Why Singapore and Vietnam mean business


AT FIRST glance, there may appear to be few similarities between the economies of Vietnam and Singapore. One is a leading exporter of consumer electronics, textiles and footwear. Another is a global hub for shipping, technology and financial services. Yet as is the case in many successful partnerships, strong potential synergies exist.

One key area for cooperation is digitalization. In February 2022, Vietnamese President Nguyen Xuan Phuc visited Singapore as his first overseas stop of the year. Close to 30 memoranda of understanding between businesses from both countries were signed. Worth almost US$11 billion, many were in the field of technology.

Vietnam’s forward-looking ambitions are noteworthy. The country aspires to be a high-income economy by 2045, with the digital economy set to account for 20 per cent of national gross domestic product (GDP) thanks to an ambitious Digital Transformation Plan. Milestones to achieve by 2025 include having 80 per cent of online public services being mobile-friendly, and ensuring that 80 per cent of households have fiber optic broadband, up from about 55 per cent in 2020.

Collaborate for growth
Singapore could play a major role in supporting this journey. The Lion City’s technology companies – from SingTel to ST Telemedia – are highly advanced, with many commanding an overseas presence throughout Asia, and across Europe and North America.

The city-state can assist with the development of digital infrastructure, from data centers that store and manage digital assets, to networks connecting people and businesses online. Singapore companies can also help nurture Vietnam’s talent pool, especially in roles involving science, technology, engineering, and mathematics, and instill good governance in talent management. In turn, this digitally savvy workforce can be a competitive advantage for Singapore businesses operating in Vietnam.

At the same time, Vietnam’s increasingly skilled workforce can help advance the nation’s manufacturing transformation, thus supporting the supply chain diversification efforts of Singapore’s manufacturers and retailers. This will help ease the impact of disruptions brought about by the global pandemic and prolonged lockdowns.

Purposeful partners
Another area of potential partnership is sustainability. At the COP26 meeting in 2021, Vietnam pledged to become net zero by 2050. Similarly, Singapore has since announced its intention to reach net zero by or around mid-century. In pursuit of this ambition, the Vietnam government has undertaken many measures. Employing a whole-of-government approach to promote the interaction between ministries, and adopting a legal and governance framework that encourages foreign and domestic private investments in the green economy and sustainable development, will be instrumental to its success.

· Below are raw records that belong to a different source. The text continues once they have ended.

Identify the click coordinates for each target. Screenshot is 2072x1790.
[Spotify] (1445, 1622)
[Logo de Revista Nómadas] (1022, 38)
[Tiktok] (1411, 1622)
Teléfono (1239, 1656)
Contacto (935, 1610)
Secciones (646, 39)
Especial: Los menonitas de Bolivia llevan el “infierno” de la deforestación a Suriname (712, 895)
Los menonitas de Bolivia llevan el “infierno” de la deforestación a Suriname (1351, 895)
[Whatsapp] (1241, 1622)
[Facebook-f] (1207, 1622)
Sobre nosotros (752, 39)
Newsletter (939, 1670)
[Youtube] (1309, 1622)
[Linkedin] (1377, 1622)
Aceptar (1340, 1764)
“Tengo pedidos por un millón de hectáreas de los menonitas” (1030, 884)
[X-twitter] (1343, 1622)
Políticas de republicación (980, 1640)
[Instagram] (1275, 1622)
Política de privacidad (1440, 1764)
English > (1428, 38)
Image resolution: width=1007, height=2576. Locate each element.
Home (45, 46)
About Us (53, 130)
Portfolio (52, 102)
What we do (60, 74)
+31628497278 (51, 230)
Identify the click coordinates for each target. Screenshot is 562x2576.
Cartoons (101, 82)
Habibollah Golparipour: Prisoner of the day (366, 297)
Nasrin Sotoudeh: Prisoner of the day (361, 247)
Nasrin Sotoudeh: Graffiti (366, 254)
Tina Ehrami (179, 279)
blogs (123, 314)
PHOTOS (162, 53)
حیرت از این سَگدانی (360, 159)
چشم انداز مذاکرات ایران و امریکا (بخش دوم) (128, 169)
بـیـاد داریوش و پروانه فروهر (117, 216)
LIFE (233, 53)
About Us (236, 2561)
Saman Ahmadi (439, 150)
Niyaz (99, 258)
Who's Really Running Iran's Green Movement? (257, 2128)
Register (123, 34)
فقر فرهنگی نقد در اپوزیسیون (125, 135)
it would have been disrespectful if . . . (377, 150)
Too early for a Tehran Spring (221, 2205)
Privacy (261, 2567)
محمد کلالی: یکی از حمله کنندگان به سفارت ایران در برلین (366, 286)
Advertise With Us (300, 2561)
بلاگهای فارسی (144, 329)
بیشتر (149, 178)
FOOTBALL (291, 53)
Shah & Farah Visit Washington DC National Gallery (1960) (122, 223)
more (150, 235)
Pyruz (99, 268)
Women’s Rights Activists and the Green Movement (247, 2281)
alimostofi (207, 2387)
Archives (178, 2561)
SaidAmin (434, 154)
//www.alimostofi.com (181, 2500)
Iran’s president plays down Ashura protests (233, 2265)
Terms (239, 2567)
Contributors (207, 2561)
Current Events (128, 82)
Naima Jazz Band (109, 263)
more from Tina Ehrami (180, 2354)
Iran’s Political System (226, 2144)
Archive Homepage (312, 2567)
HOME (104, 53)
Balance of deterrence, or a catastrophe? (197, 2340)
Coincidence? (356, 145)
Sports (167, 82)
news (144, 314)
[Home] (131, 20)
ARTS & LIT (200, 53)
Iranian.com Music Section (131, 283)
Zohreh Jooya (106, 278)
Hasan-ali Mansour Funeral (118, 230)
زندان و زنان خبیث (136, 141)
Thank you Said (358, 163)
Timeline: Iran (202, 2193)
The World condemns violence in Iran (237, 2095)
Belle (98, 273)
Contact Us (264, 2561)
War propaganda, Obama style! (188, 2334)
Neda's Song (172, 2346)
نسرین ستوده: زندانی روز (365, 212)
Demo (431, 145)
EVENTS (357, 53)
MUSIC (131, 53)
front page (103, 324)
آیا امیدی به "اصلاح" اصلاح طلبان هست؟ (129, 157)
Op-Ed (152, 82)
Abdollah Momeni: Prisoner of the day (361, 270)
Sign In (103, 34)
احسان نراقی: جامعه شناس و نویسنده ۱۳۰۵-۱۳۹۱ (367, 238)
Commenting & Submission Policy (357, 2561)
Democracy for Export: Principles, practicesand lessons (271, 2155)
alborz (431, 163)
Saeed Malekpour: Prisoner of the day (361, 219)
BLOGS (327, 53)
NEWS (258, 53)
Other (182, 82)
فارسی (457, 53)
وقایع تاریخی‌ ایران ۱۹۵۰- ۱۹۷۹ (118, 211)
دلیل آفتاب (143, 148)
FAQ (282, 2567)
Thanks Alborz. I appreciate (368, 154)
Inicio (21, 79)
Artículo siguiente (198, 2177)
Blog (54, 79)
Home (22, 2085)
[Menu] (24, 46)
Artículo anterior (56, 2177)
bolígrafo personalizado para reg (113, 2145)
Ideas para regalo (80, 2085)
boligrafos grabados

One such policy is Vietnam’s National Green Growth Strategy 2021-2030, which aims to accelerate the journey towards economic prosperity, environmental sustainability, and social equality. The Strategy strives to reduce greenhouse gas emissions per GDP by at least 15 per cent and 30 per cent by 2030 and 2050 respectively, compared to 2014 levels. It also aspires to raise the share of renewable energy in Vietnam’s total primary energy supply to up to 20 per cent.

Singapore has built world-class infrastructure, and is renowned for robust urban planning. As a global sustainable financial centre and a fintech hub, Singapore’s efforts to bring down the cost of providing financial services could help Vietnam as the latter strives to become more financially inclusive, especially in rural areas.

Inclusive green growth requires ready access to green financing. In Vietnam, Standard Chartered is raising capital on behalf of companies through green bonds and providing credit facilities to incentivise borrowers to reduce their carbon footprint – as well as offering individuals green mortgage loans and carbon-neutral debit and credit cards. Vietnam has the potential to become a leader in renewables, given its comprehensive installed solar power capacity and abundant wind resources. The nation’s political will and market incentives could offer valuable lessons to other Asean countries in their just transition journey.

Supporting a resilient future
For Vietnam’s digitalization and sustainability agendas to succeed, financing will of course be a non-negotiable pre-requisite. According to the United Nations, there is a global shortfall of US$100 trillion in funding for sustainable development. And that is why at Standard Chartered, we continue to work with governments and businesses to support sustainable economic growth and boost financial inclusion through digital solutions.

One such solution is Solv, a technology platform for micro, small and medium enterprises (MSMEs) that is designed to help small businesses digitalize their B2B (business-to-business) commerce and lending journeys. Standard Chartered has launched Solv in India and Kenya, and plans to unveil the solution in South-east Asia to support the region’s underserved MSME segments.

A close partnership between Singapore and Vietnam will enable the two countries to further capitalize on the wealth of opportunities that digitalization and sustainability offer. This should not only spur growth and prosperity for both nations but also foster greater interconnectivity and prosperity for the whole of Asean.